Ever started a job and thought “this is running on a bit longer than I expected”, then wondered whats going to happen when you go home and come back in to work tomorrow morning to find your remote session gone, which leaves you wondering “did that job complete?”.
Mmm, me too, which is where the nohup or disown commands come in. nohup (no hangup) is a well known job control utility which will prevent a process from reacting to the hangup signal when a shell is disconnected. Usually you’d preceed your actual command with it, e.g.
nohup rsync -auvc /Source/* /Destination/
but if your command is already running, you’re left wishing you’d nohup‘d it to start with – unless you’re running Solaris or AIX in which case the nohup command has a convenient -p switch to specify the process id (use ps -ef | grep rsync to obtain the PID of that long running data migration process, then nohup -p 9675 (or whatever the PID is of your running job).

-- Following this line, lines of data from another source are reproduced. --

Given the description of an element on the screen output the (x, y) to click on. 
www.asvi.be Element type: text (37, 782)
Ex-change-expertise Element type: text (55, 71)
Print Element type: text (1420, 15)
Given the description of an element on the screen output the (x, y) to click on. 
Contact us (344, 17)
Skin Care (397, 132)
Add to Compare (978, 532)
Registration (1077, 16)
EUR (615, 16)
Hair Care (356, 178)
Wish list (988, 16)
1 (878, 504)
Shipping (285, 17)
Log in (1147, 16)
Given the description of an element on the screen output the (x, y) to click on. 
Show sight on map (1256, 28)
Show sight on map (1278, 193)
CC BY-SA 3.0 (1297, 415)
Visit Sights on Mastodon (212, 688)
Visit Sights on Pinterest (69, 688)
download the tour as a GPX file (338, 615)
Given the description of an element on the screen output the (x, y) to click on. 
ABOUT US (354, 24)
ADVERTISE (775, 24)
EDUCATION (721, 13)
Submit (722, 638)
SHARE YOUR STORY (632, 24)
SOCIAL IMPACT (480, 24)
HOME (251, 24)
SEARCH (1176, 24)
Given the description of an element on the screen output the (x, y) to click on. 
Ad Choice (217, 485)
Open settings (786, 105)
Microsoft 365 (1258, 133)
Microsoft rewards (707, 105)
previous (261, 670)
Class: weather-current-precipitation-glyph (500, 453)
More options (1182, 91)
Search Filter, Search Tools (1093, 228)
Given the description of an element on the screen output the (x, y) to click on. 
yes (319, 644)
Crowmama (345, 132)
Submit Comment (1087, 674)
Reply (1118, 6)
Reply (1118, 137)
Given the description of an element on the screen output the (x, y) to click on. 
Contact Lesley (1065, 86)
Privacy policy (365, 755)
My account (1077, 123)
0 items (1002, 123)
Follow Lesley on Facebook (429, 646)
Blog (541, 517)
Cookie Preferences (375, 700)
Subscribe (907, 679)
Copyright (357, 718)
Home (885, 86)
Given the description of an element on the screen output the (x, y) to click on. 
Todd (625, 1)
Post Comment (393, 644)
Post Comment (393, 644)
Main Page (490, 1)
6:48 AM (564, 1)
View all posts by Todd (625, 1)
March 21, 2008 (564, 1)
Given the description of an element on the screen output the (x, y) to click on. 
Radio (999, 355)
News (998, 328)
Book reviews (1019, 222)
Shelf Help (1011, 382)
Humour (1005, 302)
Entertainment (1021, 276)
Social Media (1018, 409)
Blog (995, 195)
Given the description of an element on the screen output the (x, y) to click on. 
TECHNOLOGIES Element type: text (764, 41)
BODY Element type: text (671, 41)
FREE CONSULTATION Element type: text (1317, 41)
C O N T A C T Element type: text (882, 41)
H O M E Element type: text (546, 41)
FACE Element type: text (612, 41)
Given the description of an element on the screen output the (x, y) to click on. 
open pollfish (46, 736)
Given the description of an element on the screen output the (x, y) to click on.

If you’re not running Solaris or AIX, then pray you started the command in the bash shell (Linux default shell so more likely than not). If you did, then you can
CTRL-Z
to pause the current job running in the foreground, then use the
jobs
command to determine its job number (most likely 1 if there’s no other sysadmins running backgrounded jobs), then background the process with
bg 1
then finally
disown %1
to disconnect the process from the current shell. Running
jobs
again will show that your job is no longer in the list, but
ps -ef
will reveal that it is in fact still running.
Your shell can now be closed without the fear of your running job being killed with it. Yay.